Other companies closely watching Powertech USA
BY BOBBY MAGILL • BobbyMagill@coloradoan.com
December 21, 2009
In situ leach uranium mining has a lot of followers these days.
Also called solution mining, it is the method Powertech USA plans to use in extracting uranium at its Centennial Project site in Weld County, about 15 miles northeast of Fort Collins.
But Powertech isn't the only solution uranium mining player in Weld County. Two other companies, Geovic Mining Corp. and Black Range Minerals, are on the sidelines waiting for the right time to push their in situ leach uranium mining plans forward.
The U.S. Nuclear Regulatory Commission in July issued a report describing the environmental impacts of several in situ leach uranium mines in Wyoming and New Mexico. The report doesn't cover Colorado because the federal agency doesn't have jurisdiction over uranium here. In Colorado, Utah and a few other states, the state government has authority over uranium.
The report found most of the in situ mines' operations would take at most a small toll on the groundwater, depending on specific geologic conditions unique to each site. The report did find, however, the mines' impact on deep aquifers could be large depending on site-specific conditions.
A 2008 Colorado law, HB 1161, requires companies doing in situ leach mining to clean the mine's contaminants out of the groundwater once mining is complete and leave the water in the same condition in which it was found.
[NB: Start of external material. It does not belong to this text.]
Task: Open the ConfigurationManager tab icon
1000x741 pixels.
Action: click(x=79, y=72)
Solution mining has been used in Texas and Wyoming for decades, but many of the mines have been cited by state environment departments for a slate of violations.
One of those came as recently as Dec. 8, when the Wyoming Department of Environmental Quality cited Cameco Resources for failure to clean a chemical leak, or "excursion," at its Highland Uranium Project near Glenrock.
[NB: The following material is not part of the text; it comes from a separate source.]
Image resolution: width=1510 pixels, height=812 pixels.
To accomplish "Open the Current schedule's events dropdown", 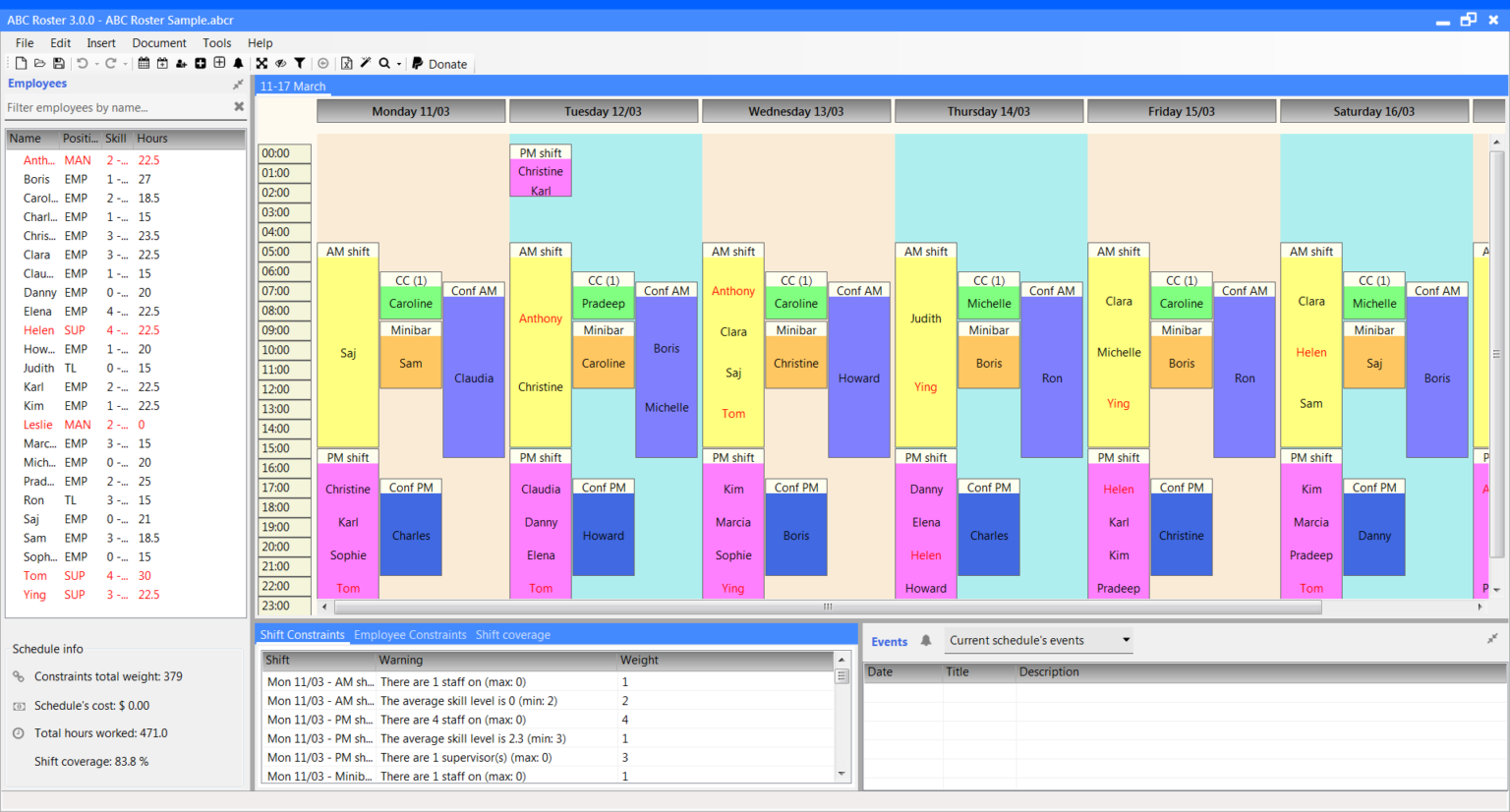I will (1038, 640).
Cameco settled with the Wyoming Department of Environmental Quality earlier this year for a 2008 excursion and paid a $5,000 fine.
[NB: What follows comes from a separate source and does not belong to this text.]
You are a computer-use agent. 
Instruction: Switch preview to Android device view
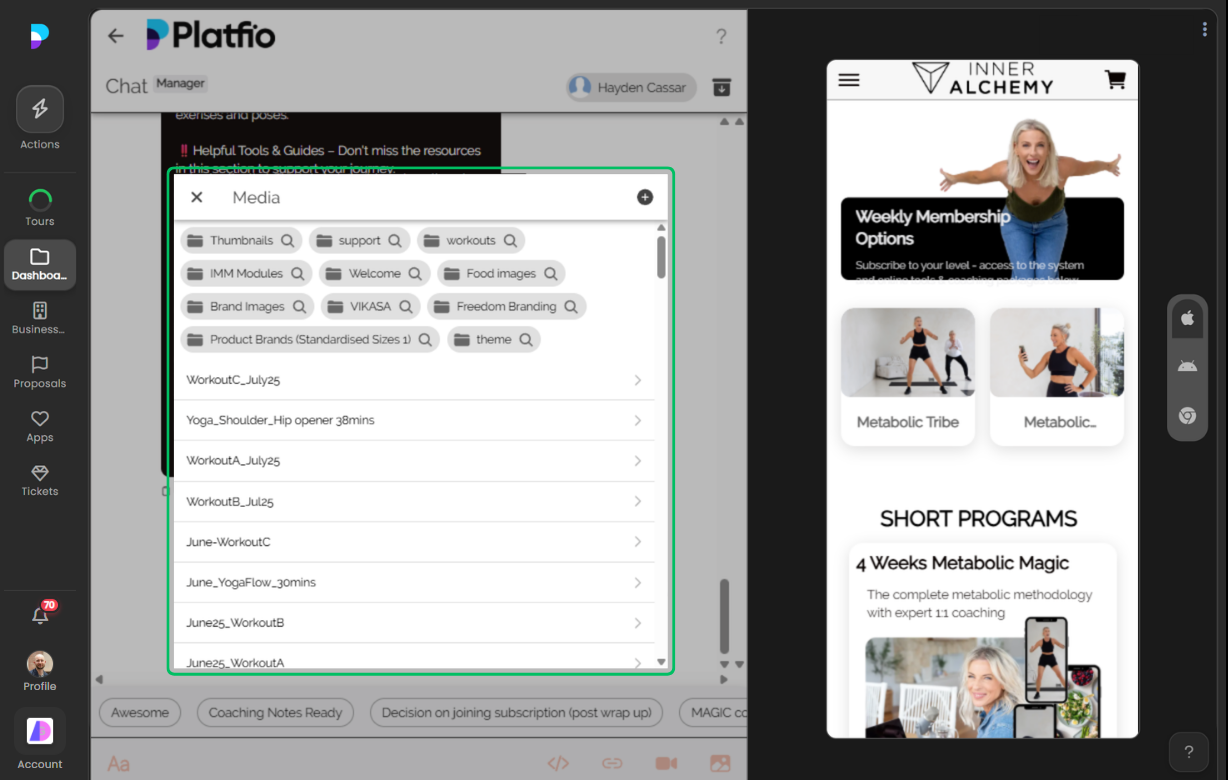pos(1187,366)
Those in the industry are convinced in situ leach uranium mining can be done safely.
Weld: More uranium on the horizon
Economics will dictate whether other companies will fall in line behind Powertech to explore and exploit the uranium beneath northern Weld County's bluff-riddled plains.
Black Range Minerals and Geovic Mining have their sights set on mostly private land near Keota and Grover in an area that was the site of uranium exploration in the 1980s in Weld County near the Pawnee Buttes.
Geovic Mining, a Denver-based company whose primary business is a cobalt mine in Cameroon, is holding its breath waiting for Powertech to move its Centennial Project through the regulatory hurdles imposed by a 2008 state law.
The law, HB 1161, requires companies operating an in situ leach uranium mine to ensure no contamination is left in nearby groundwater once the mine shuts down.(Now let's not laugh at this statement!)
Geovic also is waiting for the price of uranium - currently about $45 - to increase enough to justify a new mine.
Company officials, he said, have been meeting recently with Grover and Keota area landowners who have granted them leases to mine on their land. He expects Geovic to make further progress next year.
"We may bring some uranium companies together and do some concerted effort," he said.
One of those companies may be Black Range Minerals.
Like Geovic, Australia-based Black Range, which owns property northwest of Keota, is waiting for the right moment to make its next move.
"The project's sitting idle at the moment," said Ben Vallerine, exploration manager for Black Range. "We haven't secured the land we need. We've got some leases from the federal government, and we have to do a plan of operations to complete that leasing process."
He said Black Range has secured about 35 percent of the land it needs for a uranium mine.
Black Range's land sits near federal land in the Pawnee National Grassland, but U.S. Forest Service spokesman John Bustos said the agency is not analyzing any uranium leasing proposal for the grassland and no leases have been granted.
The Forest Service denied leases for in situ leach uranium mining operations on the Pawnee National Grassland near Keota in the 1970s and 1980s "because of concern for rehabilitation of aquifers in the formation containing the uranium," according to a 1997 Forest Service environmental impact document for the plan that currently governs how the grassland is managed.
Private landowners have granted leases, however.
"We're looking to see if we can secure some land out there and do some drilling," Vallerine said. "We'd need to do a joint venture with Geovic."
With the potential for Powertech to go forth with the Centennial Project as it attempts to jump through Colorado's new regulatory hoops and Geovic and Black Range waiting in the wings, Jay Davis said people who thought HB 1161 derailed the Centennial Project may be wrong.
Davis, a member of Powertech opposition group Coloradoans Against Resource Destruction, owns land adjacent to the Centennial Project site and fears the mine will hit his air and water quality and property values hard.